One notable aspect surrounding the promotion of This Groove/Let Your Head Go was that it became tied to the re-launch of Top Of The Pops. The show had been experiencing a gradual decrease in viewership, but figures had sunk to such lows by 2003 that a revamp was deemed necessary. It was the last chance for the show to save itself, and most people knew as much, even if it hadn’t been stated in so many words. The relaunch featured Victoria Beckham announcing that she would be promoting her new single in a few weeks, and viewers could vote for which of the two songs they wanted to see her perform. It felt like a sign of desperation from TOTP; it was almost an acknowledgement of a shift in the pop music dynamic, where the show now had considerably less star power than the acts appearing on it. Indeed, such was the prominence with which the TOTP publicised Victoria Beckham’s single (she appeared no less than three separate times to perform This Groove), that even the staunchest fans of the show would admit it had lost the essence of what it once was. Particularly when, after going through the rigmarole of introducing the vote – which Let Your Head Go didn’t win – Victoria Beckham popped up to perform the track two weeks after This Groove anyway.

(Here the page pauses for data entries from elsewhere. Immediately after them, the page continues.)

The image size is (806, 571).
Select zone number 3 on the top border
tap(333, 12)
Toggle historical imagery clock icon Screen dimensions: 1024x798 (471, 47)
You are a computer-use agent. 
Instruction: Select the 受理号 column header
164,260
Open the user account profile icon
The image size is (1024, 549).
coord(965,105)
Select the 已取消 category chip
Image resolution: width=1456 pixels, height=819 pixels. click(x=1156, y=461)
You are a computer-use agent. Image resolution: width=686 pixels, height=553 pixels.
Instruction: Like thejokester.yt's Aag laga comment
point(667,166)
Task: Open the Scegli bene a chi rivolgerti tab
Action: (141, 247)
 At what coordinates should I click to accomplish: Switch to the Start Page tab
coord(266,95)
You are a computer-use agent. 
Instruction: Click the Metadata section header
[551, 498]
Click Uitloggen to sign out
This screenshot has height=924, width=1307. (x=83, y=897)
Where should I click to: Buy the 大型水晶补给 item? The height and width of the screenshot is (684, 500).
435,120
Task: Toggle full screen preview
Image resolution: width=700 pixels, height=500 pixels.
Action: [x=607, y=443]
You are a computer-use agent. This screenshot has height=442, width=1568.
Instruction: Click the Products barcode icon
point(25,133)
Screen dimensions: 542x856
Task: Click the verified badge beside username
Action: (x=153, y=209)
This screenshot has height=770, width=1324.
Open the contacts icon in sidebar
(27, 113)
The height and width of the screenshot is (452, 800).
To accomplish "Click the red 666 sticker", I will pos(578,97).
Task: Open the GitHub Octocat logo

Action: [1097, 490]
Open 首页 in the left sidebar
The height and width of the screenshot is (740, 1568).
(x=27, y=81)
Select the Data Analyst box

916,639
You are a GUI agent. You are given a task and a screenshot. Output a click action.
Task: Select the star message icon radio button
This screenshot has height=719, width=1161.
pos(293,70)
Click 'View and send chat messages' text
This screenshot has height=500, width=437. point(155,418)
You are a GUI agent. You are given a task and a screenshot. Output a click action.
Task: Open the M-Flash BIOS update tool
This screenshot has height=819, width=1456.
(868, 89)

This Groove / Let Your Head Go debuted at #3 in the UK; in the context of Victoria Beckham’s solo career, it was an improvement on the #6 peak of the two previous singles. But anything less than #1 was going to be seen as a failure, such was the cemented position of her critics. Admittedly, the TOTP promotional blitz didn’t do the campaign any favours; the relaunch was widely panned and the success of the single (four weeks in the top 20) probably didn’t warrant the amount of exposure given to it. Whether she would ever have been able to overcome the growing chasm with Telstar Records label over the direction of the album is anybody’s guess, but in the end, it was a battle no-one needed to fight when the label folded in 2004.
And at that point, Victoria Beckham called it a day with her solo career. Realistically, she was still a big enough name to have signed another deal had she wanted to. But she would always be fighting a (mistaken) perception and with her interests elsewhere, it was a convenient out that allowed her to save face and walk away from the music industry with a 100% strike rate of top ten singles.